┌─ Data shown
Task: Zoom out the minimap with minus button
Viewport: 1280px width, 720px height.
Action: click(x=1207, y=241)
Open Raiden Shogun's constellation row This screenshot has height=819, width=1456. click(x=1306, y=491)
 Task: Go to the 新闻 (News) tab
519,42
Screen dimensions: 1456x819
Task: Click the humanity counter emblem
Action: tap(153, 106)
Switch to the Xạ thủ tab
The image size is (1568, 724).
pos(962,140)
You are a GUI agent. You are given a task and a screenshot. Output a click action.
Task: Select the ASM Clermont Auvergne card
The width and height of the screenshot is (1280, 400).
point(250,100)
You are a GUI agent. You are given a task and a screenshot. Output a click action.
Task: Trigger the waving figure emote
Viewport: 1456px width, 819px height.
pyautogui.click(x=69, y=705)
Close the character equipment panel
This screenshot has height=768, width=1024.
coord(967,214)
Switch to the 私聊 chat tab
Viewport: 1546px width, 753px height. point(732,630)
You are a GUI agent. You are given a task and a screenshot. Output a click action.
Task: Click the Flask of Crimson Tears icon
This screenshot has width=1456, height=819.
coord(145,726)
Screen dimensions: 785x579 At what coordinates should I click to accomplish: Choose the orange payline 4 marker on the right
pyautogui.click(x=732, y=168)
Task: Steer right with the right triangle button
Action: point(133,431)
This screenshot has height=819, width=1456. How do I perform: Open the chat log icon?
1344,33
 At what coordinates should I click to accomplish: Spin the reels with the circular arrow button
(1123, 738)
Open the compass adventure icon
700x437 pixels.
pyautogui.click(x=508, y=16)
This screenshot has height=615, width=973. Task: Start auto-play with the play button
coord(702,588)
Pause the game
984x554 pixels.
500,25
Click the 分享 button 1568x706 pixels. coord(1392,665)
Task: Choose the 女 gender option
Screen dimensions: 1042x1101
└─
▶ [What you need to do]: Rewrite the records above, substituting "screen capture" for every occurrence of "screenshot" and leaving everything else unchanged.

▶ [Worked answer]:
Task: Zoom out the minimap with minus button
Viewport: 1280px width, 720px height.
Action: click(x=1207, y=241)
Open Raiden Shogun's constellation row This screen capture has height=819, width=1456. click(x=1306, y=491)
 Task: Go to the 新闻 (News) tab
519,42
Screen dimensions: 1456x819
Task: Click the humanity counter emblem
Action: tap(153, 106)
Switch to the Xạ thủ tab
The image size is (1568, 724).
pos(962,140)
You are a GUI agent. You are given a task and a screen capture. Output a click action.
Task: Select the ASM Clermont Auvergne card
The width and height of the screen capture is (1280, 400).
point(250,100)
You are a GUI agent. You are given a task and a screen capture. Output a click action.
Task: Trigger the waving figure emote
Viewport: 1456px width, 819px height.
pyautogui.click(x=69, y=705)
Close the character equipment panel
This screen capture has height=768, width=1024.
coord(967,214)
Switch to the 私聊 chat tab
Viewport: 1546px width, 753px height. point(732,630)
You are a GUI agent. You are given a task and a screen capture. Output a click action.
Task: Click the Flask of Crimson Tears icon
This screen capture has width=1456, height=819.
coord(145,726)
Screen dimensions: 785x579 At what coordinates should I click to accomplish: Choose the orange payline 4 marker on the right
pyautogui.click(x=732, y=168)
Task: Steer right with the right triangle button
Action: point(133,431)
This screen capture has height=819, width=1456. How do I perform: Open the chat log icon?
1344,33
 At what coordinates should I click to accomplish: Spin the reels with the circular arrow button
(1123, 738)
Open the compass adventure icon
700x437 pixels.
pyautogui.click(x=508, y=16)
This screen capture has height=615, width=973. Task: Start auto-play with the play button
coord(702,588)
Pause the game
984x554 pixels.
500,25
Click the 分享 button 1568x706 pixels. coord(1392,665)
Task: Choose the 女 gender option
Screen dimensions: 1042x1101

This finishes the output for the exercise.